== Segment start ==

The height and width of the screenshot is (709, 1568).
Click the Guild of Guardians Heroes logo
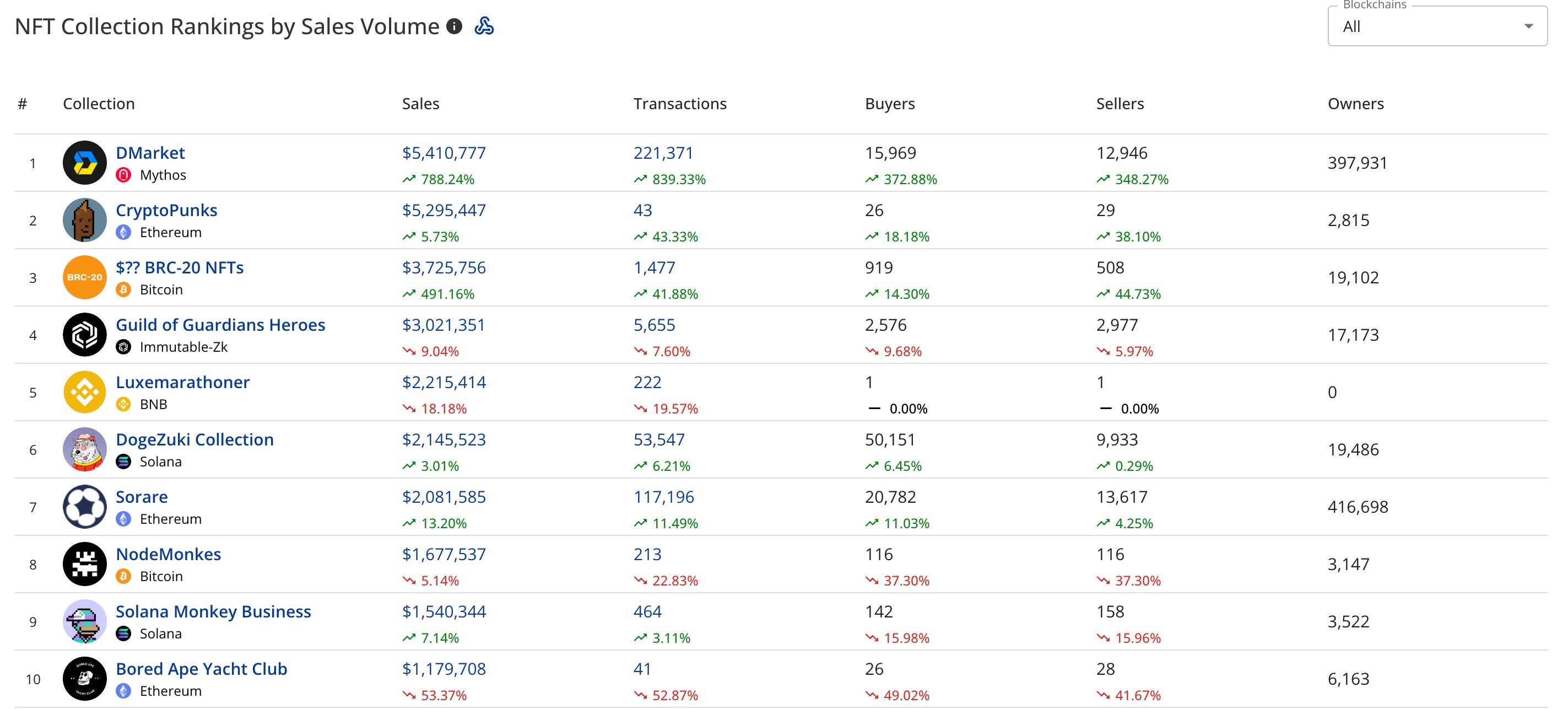point(85,335)
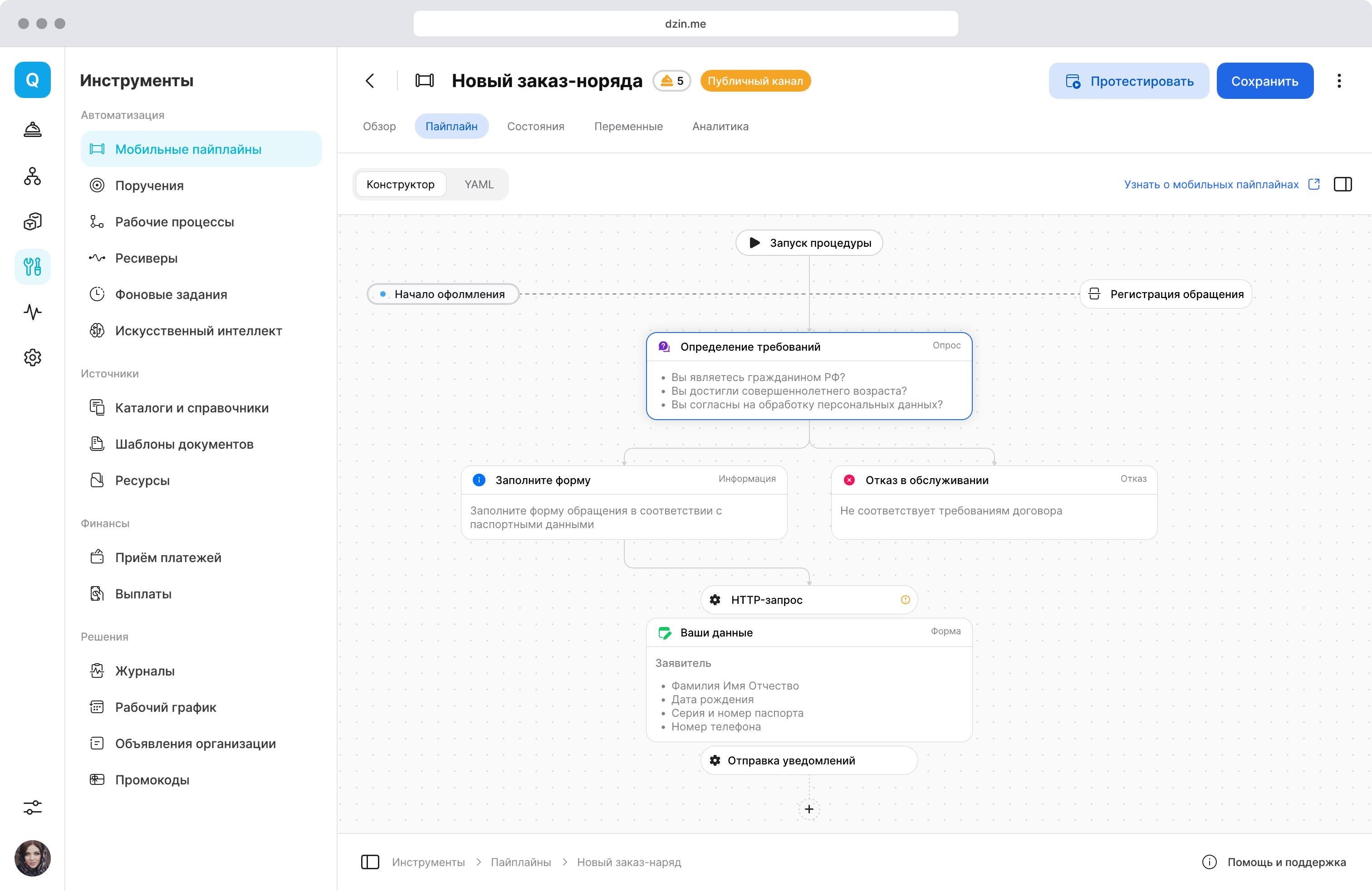This screenshot has height=891, width=1372.
Task: Click the HTTP-запрос warning indicator icon
Action: (x=905, y=600)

== Segment end ==

What is being asked: Output the complete listing exactly as it appears, except for the images.

Written response:
The height and width of the screenshot is (709, 1568).
Click the Guild of Guardians Heroes logo
point(85,335)
This screenshot has height=891, width=1372.
Task: Click the HTTP-запрос warning indicator icon
Action: (x=905, y=600)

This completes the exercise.